AIM OF THE EXERCISE> Copy every line of the material below exactly, leaving out the pictures.

···

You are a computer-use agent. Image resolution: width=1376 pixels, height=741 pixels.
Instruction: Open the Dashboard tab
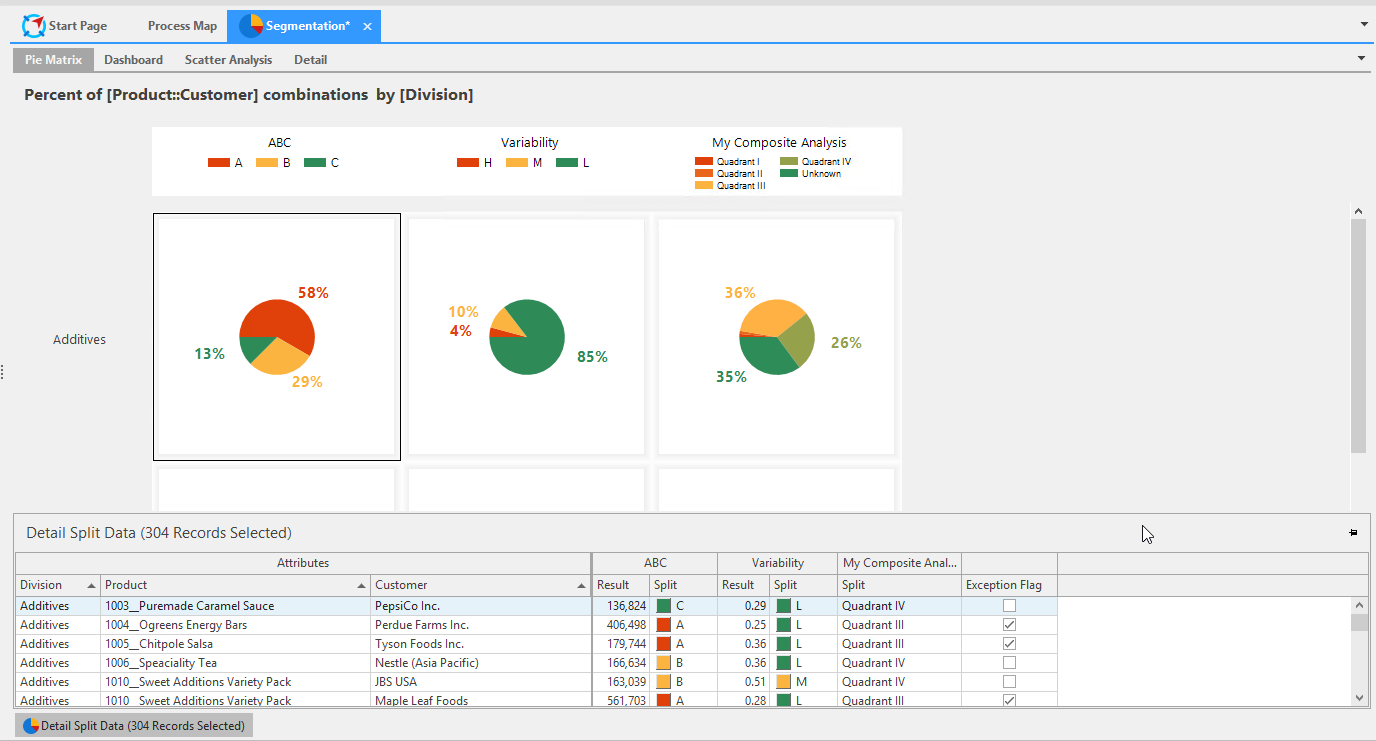coord(133,60)
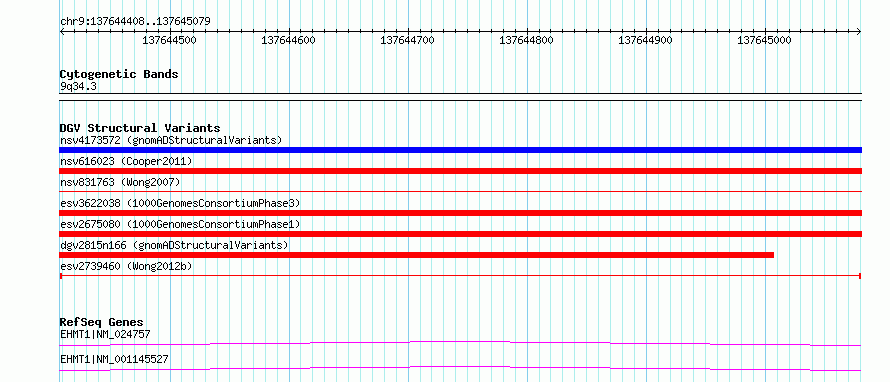Click the esv2739460 thin red line

point(460,276)

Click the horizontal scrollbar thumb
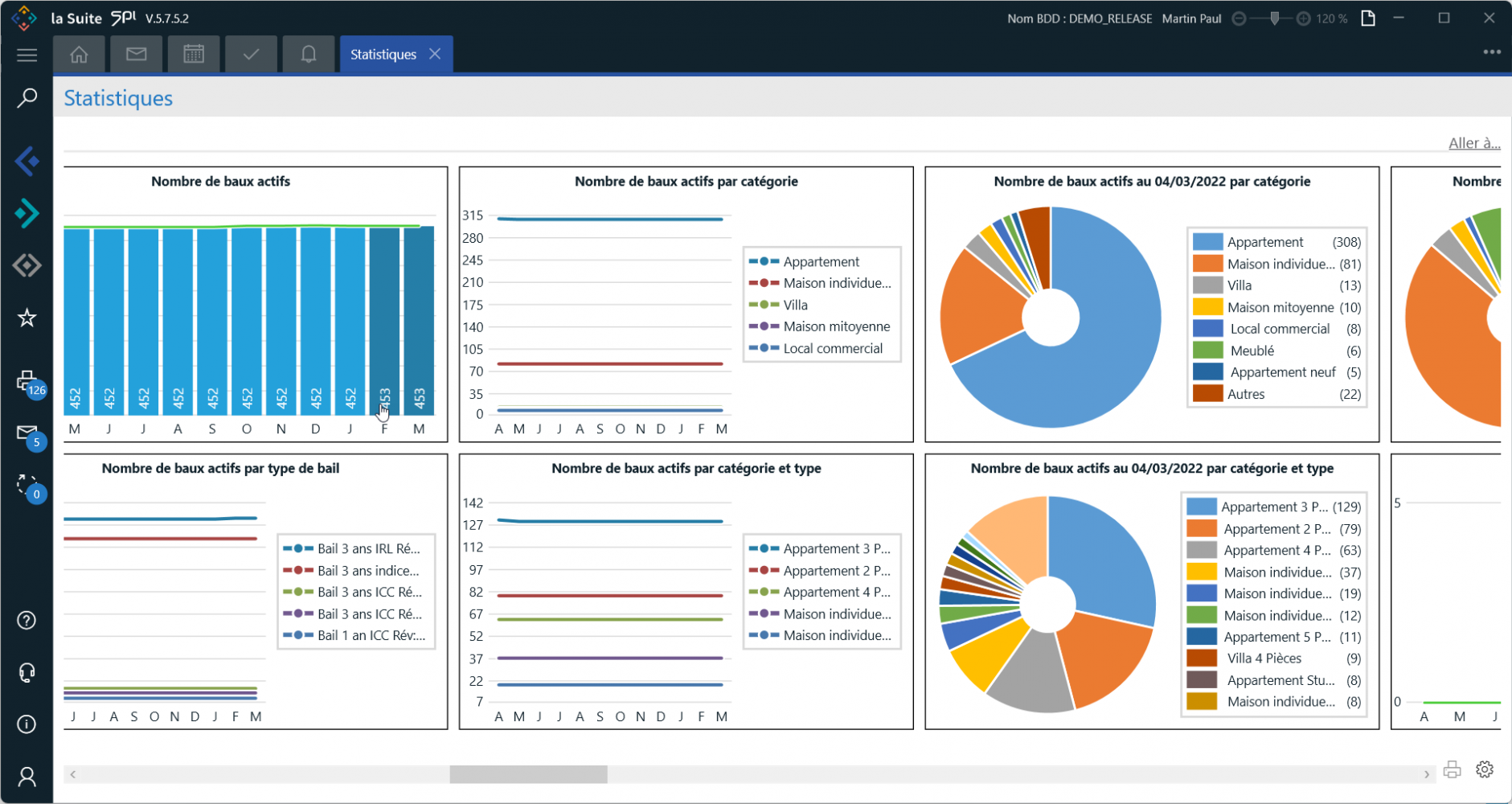[x=528, y=774]
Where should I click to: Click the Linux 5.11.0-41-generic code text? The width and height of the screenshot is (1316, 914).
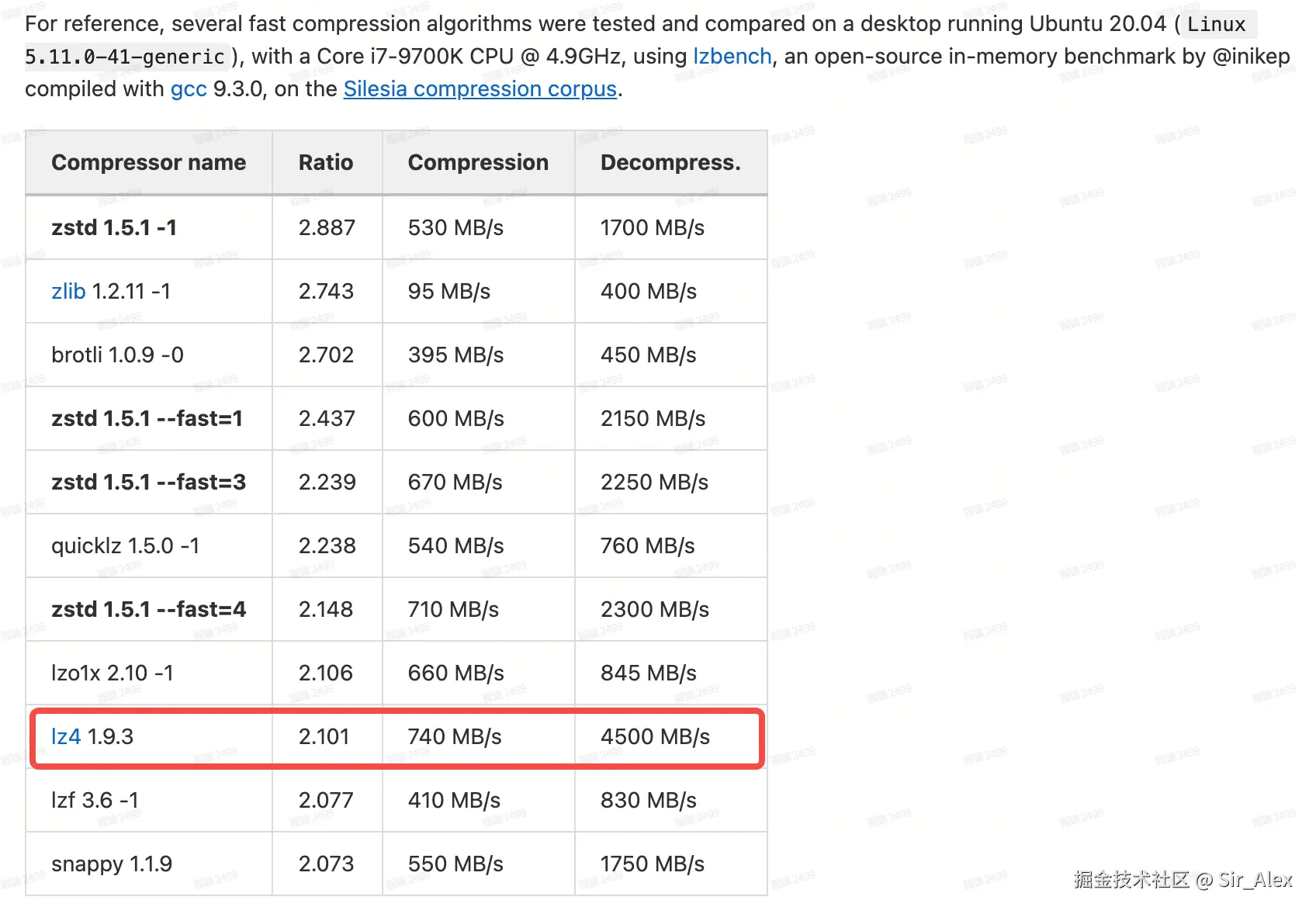coord(124,57)
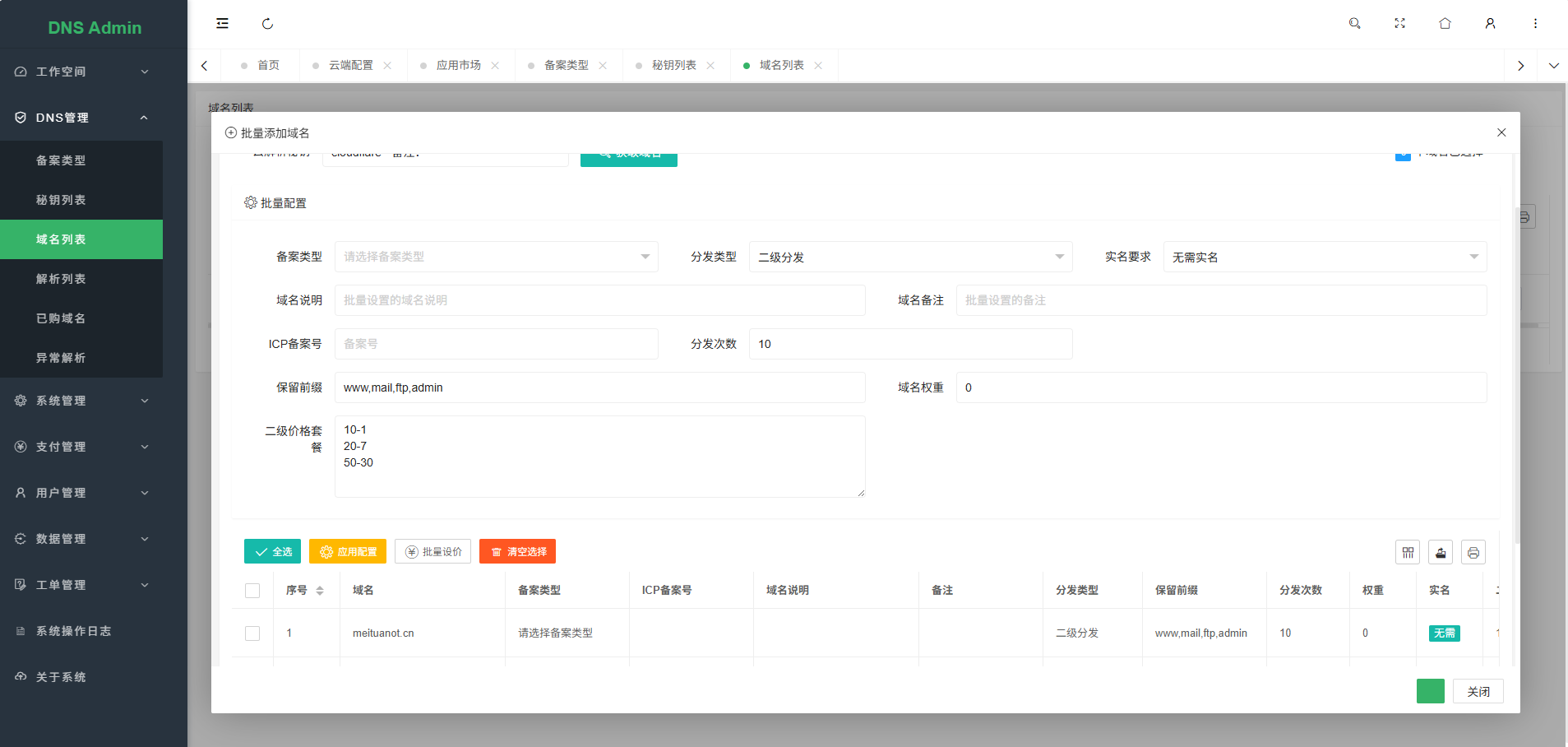Open the search icon in header
1568x747 pixels.
click(x=1354, y=24)
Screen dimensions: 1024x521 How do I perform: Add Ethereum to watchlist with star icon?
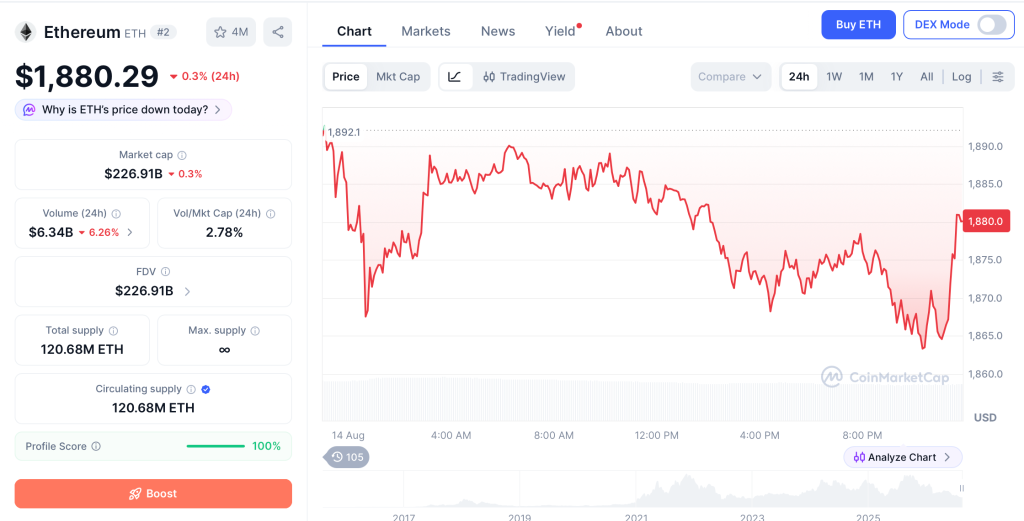[231, 32]
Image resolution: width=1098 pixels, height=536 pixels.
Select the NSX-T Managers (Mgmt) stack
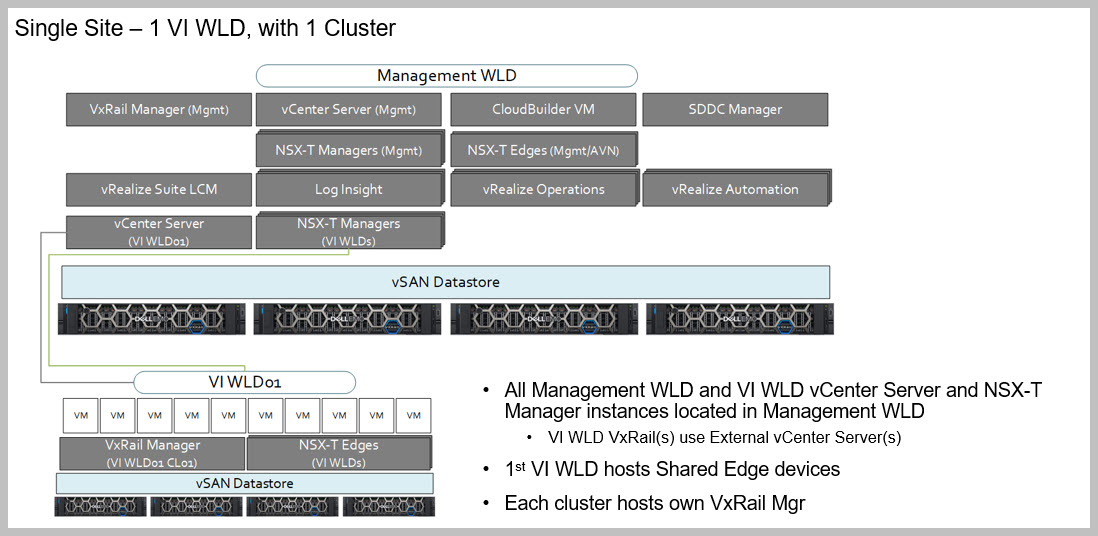point(348,150)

···

PROBLEM SOLUTION>
You are a computer-use agent. Image resolution: width=1376 pixels, height=741 pixels.
Instruction: Open the Dashboard tab
coord(133,60)
Click the esv2739460 thin red line

point(460,276)

Click the horizontal scrollbar thumb
[x=528, y=774]
Where should I click to: Click the Linux 5.11.0-41-generic code text? The width and height of the screenshot is (1316, 914).
coord(124,57)
Open the search icon in header
1568x747 pixels.
click(x=1354, y=24)
Screen dimensions: 1024x521 How do I perform: Add Ethereum to watchlist with star icon?
[231, 32]
Image resolution: width=1098 pixels, height=536 pixels.
Select the NSX-T Managers (Mgmt) stack
point(348,150)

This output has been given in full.